***** RECORDS SHOWN *****
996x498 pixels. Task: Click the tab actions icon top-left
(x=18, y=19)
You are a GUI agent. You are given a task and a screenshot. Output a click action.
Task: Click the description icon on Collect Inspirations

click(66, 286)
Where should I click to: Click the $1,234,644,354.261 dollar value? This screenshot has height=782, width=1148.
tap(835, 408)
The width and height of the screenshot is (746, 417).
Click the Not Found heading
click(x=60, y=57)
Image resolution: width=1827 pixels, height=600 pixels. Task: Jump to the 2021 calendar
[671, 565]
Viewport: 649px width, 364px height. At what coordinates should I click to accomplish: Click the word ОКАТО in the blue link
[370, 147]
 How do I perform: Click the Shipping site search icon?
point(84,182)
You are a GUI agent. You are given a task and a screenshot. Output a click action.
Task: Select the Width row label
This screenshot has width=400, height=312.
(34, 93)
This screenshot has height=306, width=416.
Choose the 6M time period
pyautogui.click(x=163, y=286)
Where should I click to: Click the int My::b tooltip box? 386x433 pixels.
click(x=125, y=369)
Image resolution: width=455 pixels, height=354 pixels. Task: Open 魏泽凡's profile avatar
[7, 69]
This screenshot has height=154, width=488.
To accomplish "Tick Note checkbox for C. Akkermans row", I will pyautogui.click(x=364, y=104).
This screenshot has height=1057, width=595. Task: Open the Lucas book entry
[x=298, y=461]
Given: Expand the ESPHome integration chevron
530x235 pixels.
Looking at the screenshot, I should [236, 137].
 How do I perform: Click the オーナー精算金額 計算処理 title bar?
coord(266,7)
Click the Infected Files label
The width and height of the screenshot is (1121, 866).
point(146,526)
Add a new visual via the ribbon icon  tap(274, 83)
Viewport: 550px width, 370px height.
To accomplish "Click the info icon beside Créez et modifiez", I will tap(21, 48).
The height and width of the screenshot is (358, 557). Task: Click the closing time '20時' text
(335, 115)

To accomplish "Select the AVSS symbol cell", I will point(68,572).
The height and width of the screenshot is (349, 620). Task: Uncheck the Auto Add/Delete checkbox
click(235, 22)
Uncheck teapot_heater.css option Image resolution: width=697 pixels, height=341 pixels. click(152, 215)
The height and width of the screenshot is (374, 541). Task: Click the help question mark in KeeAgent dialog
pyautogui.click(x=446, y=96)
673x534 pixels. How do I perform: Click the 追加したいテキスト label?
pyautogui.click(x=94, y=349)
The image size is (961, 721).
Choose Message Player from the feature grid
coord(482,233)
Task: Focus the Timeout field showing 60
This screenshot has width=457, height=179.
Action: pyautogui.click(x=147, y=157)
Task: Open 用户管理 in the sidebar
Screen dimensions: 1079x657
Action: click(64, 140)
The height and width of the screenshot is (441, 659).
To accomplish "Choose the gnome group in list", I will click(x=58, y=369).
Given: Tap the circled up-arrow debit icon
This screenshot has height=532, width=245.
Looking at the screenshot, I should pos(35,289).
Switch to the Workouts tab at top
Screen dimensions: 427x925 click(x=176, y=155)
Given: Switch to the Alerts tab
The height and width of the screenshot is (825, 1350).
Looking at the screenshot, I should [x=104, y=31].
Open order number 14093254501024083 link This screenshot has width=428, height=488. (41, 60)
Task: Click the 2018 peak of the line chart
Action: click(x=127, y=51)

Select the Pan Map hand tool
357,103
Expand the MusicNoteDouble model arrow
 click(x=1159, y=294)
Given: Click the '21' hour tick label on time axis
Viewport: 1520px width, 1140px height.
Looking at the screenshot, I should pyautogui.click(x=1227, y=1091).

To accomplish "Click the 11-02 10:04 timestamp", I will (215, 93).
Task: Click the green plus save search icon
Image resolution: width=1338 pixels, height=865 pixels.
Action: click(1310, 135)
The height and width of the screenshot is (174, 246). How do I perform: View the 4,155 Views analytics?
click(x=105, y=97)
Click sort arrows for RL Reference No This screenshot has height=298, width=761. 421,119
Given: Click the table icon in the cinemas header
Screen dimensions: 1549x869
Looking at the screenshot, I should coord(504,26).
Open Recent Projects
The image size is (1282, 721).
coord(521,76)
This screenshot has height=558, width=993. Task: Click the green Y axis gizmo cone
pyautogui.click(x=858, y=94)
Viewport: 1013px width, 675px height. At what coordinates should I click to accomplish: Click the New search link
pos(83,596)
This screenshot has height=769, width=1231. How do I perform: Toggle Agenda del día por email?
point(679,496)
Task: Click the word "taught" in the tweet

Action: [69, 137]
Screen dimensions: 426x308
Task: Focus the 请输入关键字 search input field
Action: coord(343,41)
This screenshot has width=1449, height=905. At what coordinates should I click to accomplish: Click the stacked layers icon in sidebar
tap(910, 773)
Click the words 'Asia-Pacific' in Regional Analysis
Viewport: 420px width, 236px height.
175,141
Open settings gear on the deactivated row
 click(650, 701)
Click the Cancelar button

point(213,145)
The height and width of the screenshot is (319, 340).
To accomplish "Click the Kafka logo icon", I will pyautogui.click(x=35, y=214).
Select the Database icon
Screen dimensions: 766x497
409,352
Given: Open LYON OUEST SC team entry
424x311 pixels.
*****
ASSIGNMENT » An exact copy of every record above is required.

THE COMPLETED TASK »
996x498 pixels. Task: Click the tab actions icon top-left
(x=18, y=19)
You are a GUI agent. You are given a task and a screenshot. Output a click action.
Task: Click the description icon on Collect Inspirations

click(66, 286)
Where should I click to: Click the $1,234,644,354.261 dollar value? This screenshot has height=782, width=1148.
tap(835, 408)
The width and height of the screenshot is (746, 417).
Click the Not Found heading
click(x=60, y=57)
Image resolution: width=1827 pixels, height=600 pixels. Task: Jump to the 2021 calendar
[671, 565]
Viewport: 649px width, 364px height. At what coordinates should I click to accomplish: Click the word ОКАТО in the blue link
[370, 147]
 How do I perform: Click the Shipping site search icon?
point(84,182)
You are a GUI agent. You are given a task and a screenshot. Output a click action.
Task: Select the Width row label
This screenshot has width=400, height=312.
(34, 93)
This screenshot has height=306, width=416.
Choose the 6M time period
pyautogui.click(x=163, y=286)
Where should I click to: Click the int My::b tooltip box? 386x433 pixels.
click(x=125, y=369)
Image resolution: width=455 pixels, height=354 pixels. Task: Open 魏泽凡's profile avatar
[7, 69]
This screenshot has height=154, width=488.
To accomplish "Tick Note checkbox for C. Akkermans row", I will pyautogui.click(x=364, y=104).
This screenshot has height=1057, width=595. Task: Open the Lucas book entry
[x=298, y=461]
Given: Expand the ESPHome integration chevron
530x235 pixels.
Looking at the screenshot, I should [236, 137].
 How do I perform: Click the オーナー精算金額 計算処理 title bar?
coord(266,7)
Click the Infected Files label
The width and height of the screenshot is (1121, 866).
point(146,526)
Add a new visual via the ribbon icon  tap(274, 83)
Viewport: 550px width, 370px height.
To accomplish "Click the info icon beside Créez et modifiez", I will tap(21, 48).
The height and width of the screenshot is (358, 557). Task: Click the closing time '20時' text
(335, 115)

To accomplish "Select the AVSS symbol cell", I will point(68,572).
The height and width of the screenshot is (349, 620). Task: Uncheck the Auto Add/Delete checkbox
click(235, 22)
Uncheck teapot_heater.css option Image resolution: width=697 pixels, height=341 pixels. click(152, 215)
The height and width of the screenshot is (374, 541). Task: Click the help question mark in KeeAgent dialog
pyautogui.click(x=446, y=96)
673x534 pixels. How do I perform: Click the 追加したいテキスト label?
pyautogui.click(x=94, y=349)
The image size is (961, 721).
Choose Message Player from the feature grid
coord(482,233)
Task: Focus the Timeout field showing 60
This screenshot has width=457, height=179.
Action: pyautogui.click(x=147, y=157)
Task: Open 用户管理 in the sidebar
Screen dimensions: 1079x657
Action: click(64, 140)
The height and width of the screenshot is (441, 659).
To accomplish "Choose the gnome group in list", I will click(x=58, y=369).
Given: Tap the circled up-arrow debit icon
This screenshot has height=532, width=245.
Looking at the screenshot, I should pos(35,289).
Switch to the Workouts tab at top
Screen dimensions: 427x925 click(x=176, y=155)
Given: Switch to the Alerts tab
The height and width of the screenshot is (825, 1350).
Looking at the screenshot, I should [x=104, y=31].
Open order number 14093254501024083 link This screenshot has width=428, height=488. (41, 60)
Task: Click the 2018 peak of the line chart
Action: click(x=127, y=51)

Select the Pan Map hand tool
357,103
Expand the MusicNoteDouble model arrow
 click(x=1159, y=294)
Given: Click the '21' hour tick label on time axis
Viewport: 1520px width, 1140px height.
Looking at the screenshot, I should pyautogui.click(x=1227, y=1091).

To accomplish "Click the 11-02 10:04 timestamp", I will (215, 93).
Task: Click the green plus save search icon
Image resolution: width=1338 pixels, height=865 pixels.
Action: click(1310, 135)
The height and width of the screenshot is (174, 246). How do I perform: View the 4,155 Views analytics?
click(x=105, y=97)
Click sort arrows for RL Reference No This screenshot has height=298, width=761. 421,119
Given: Click the table icon in the cinemas header
Screen dimensions: 1549x869
Looking at the screenshot, I should coord(504,26).
Open Recent Projects
The image size is (1282, 721).
coord(521,76)
This screenshot has height=558, width=993. Task: Click the green Y axis gizmo cone
pyautogui.click(x=858, y=94)
Viewport: 1013px width, 675px height. At what coordinates should I click to accomplish: Click the New search link
pos(83,596)
This screenshot has height=769, width=1231. How do I perform: Toggle Agenda del día por email?
point(679,496)
Task: Click the word "taught" in the tweet

Action: [69, 137]
Screen dimensions: 426x308
Task: Focus the 请输入关键字 search input field
Action: coord(343,41)
This screenshot has width=1449, height=905. At what coordinates should I click to accomplish: Click the stacked layers icon in sidebar
tap(910, 773)
Click the words 'Asia-Pacific' in Regional Analysis
Viewport: 420px width, 236px height.
175,141
Open settings gear on the deactivated row
 click(650, 701)
Click the Cancelar button

point(213,145)
The height and width of the screenshot is (319, 340).
To accomplish "Click the Kafka logo icon", I will pyautogui.click(x=35, y=214).
Select the Database icon
Screen dimensions: 766x497
409,352
Given: Open LYON OUEST SC team entry
424x311 pixels.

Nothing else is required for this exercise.